Other measures rely on a related concept of strangeness or unusualness (for example, “When I look at things, they appear strange to me,” from the RLSHS) that presupposes a nonveridical perceptual experience will necessarily present as strange or anomalous. Both assumptions are potentially problematic “since virtually all waking perceptual experiences are veridical, a long personal history of validated perception would dictate accepting hallucinations as veridical.”24(p9)
Of course, it may be that perceptual anomalies are accompanied by insight into their unusual nature, but it is important that this is not the only criterion by which such anomalies are measured. In fact, there may be several indicators that a perceptual experience is not veridical for an individual, including those that may arise without a clear source, those that do not seem to be shared by other people in the vicinity, and those that that are accompanied by a sense of strangeness.
Another drawback of assessing perceptual anomalies by extrapolating exclusively from the context of clinical psychiatry is the overreliance on hallucinatory phenomena that occur in the visual and auditory modalities. For example, surveys of hallucinatory phenomena in the general population indicate that olfactory and gustatory hallucinations are particularly common,25
yet these modalities are rarely explored in psychometric measures of hallucination or psychosis proneness. Likewise, alterations in sensory intensity, rather than the experience of discrete perceptual phenomena, are not normally covered by existing scales. Another legacy of clinical psychiatry is the lack of coverage of perceptual anomalies associated with temporal lobe disturbance, despite the fact that temporal lobe disturbance has been linked to almost every “stage” on the psychosis continuum, from full-blown psychosis26,27
to paranormal beliefs and experiences,28
as well as to anomalous perceptual phenomena in nonclinical participants.29
Thus, there is a need for a comprehensive scale capable of measuring a range of sensory experience, covering both clinical and nonclinical populations.

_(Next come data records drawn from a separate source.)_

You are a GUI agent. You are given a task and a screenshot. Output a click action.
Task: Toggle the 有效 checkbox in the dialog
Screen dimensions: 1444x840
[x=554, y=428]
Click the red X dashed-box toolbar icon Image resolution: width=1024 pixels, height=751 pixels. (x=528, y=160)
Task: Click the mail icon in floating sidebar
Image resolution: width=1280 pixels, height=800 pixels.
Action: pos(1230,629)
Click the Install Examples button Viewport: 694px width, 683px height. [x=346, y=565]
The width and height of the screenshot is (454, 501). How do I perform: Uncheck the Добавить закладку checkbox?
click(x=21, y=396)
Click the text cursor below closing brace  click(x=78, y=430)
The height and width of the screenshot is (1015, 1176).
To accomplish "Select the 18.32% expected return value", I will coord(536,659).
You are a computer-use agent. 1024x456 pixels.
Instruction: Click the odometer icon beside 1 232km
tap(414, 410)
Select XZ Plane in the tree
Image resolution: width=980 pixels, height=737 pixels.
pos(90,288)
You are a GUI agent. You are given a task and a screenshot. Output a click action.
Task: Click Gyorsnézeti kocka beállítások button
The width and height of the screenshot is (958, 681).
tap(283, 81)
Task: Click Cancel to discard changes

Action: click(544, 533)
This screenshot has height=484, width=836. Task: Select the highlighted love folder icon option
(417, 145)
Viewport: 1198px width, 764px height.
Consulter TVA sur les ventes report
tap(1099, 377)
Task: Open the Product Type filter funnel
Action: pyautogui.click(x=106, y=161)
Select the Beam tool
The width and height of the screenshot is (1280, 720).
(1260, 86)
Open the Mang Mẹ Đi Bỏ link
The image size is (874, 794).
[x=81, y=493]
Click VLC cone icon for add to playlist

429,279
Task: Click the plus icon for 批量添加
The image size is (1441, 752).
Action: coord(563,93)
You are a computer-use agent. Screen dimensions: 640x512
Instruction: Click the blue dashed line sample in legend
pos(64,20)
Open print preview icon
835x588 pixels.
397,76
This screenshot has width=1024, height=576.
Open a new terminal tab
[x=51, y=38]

Consequently, the purpose in designing the Cardiff Anomalous Perceptions Scale (CAPS) was to construct a valid and reliable psychometric measure of perceptual anomalies. Critically, it is not dependent on the clinical psychiatric context and considers subjective experiences from a range of different perspectives of insight awareness (including knowing that the percept is “not really there,” the percept seeming strange or unusual, or the percept being a nonshared sensory experience). Moreover, the CAPS includes items pertaining to distortions in perceptual intensity, to experiences in all appropriate sensory modalities, and to sensory experiences traditionally associated with temporal lobe disturbances. Following the usefulness of their inclusion in the PDI,4,5
we also included dimensional ratings to measure associated distress, intrusiveness, and frequency for each experience endorsed.